**AIM OF THE EXERCISE**
Revise the listing from its first line through the line containing "pos(305,116)", inclusive, replacing "hamburger" with "three-line" and leaving everything else unchanged. Reproduce only those lines.

**RAW DATA**
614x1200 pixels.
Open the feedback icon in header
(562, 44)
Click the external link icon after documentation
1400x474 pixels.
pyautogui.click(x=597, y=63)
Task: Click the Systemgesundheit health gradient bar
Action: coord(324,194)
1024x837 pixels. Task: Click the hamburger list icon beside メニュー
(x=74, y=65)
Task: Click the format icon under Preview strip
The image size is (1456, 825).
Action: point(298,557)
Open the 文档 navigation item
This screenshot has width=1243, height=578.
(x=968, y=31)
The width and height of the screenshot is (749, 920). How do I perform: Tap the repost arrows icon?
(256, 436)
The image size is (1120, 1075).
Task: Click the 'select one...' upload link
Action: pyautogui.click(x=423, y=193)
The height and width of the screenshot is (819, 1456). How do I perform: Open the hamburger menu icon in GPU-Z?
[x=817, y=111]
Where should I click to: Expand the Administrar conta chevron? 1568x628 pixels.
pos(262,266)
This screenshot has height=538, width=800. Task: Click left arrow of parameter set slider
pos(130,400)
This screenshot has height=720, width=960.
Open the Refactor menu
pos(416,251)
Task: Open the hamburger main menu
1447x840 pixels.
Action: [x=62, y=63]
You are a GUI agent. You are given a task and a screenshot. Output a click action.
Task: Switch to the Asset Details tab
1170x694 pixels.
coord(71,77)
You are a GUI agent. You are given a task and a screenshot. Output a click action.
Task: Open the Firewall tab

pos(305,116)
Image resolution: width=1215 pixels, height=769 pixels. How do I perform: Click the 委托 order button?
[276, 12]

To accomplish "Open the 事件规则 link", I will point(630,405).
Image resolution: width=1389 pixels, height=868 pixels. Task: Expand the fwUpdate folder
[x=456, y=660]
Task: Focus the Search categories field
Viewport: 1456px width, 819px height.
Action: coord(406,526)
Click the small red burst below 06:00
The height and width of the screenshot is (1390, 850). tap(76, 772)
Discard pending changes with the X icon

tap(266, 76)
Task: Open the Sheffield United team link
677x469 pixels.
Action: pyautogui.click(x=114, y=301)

**THE RESPONSE**
614x1200 pixels.
Open the feedback icon in header
(562, 44)
Click the external link icon after documentation
1400x474 pixels.
pyautogui.click(x=597, y=63)
Task: Click the Systemgesundheit health gradient bar
Action: coord(324,194)
1024x837 pixels. Task: Click the three-line list icon beside メニュー
(x=74, y=65)
Task: Click the format icon under Preview strip
The image size is (1456, 825).
Action: point(298,557)
Open the 文档 navigation item
This screenshot has width=1243, height=578.
(x=968, y=31)
The width and height of the screenshot is (749, 920). How do I perform: Tap the repost arrows icon?
(256, 436)
The image size is (1120, 1075).
Task: Click the 'select one...' upload link
Action: pyautogui.click(x=423, y=193)
The height and width of the screenshot is (819, 1456). How do I perform: Open the three-line menu icon in GPU-Z?
[x=817, y=111]
Where should I click to: Expand the Administrar conta chevron? 1568x628 pixels.
pos(262,266)
This screenshot has height=538, width=800. Task: Click left arrow of parameter set slider
pos(130,400)
This screenshot has height=720, width=960.
Open the Refactor menu
pos(416,251)
Task: Open the three-line main menu
1447x840 pixels.
Action: [x=62, y=63]
You are a GUI agent. You are given a task and a screenshot. Output a click action.
Task: Switch to the Asset Details tab
1170x694 pixels.
coord(71,77)
You are a GUI agent. You are given a task and a screenshot. Output a click action.
Task: Open the Firewall tab

pos(305,116)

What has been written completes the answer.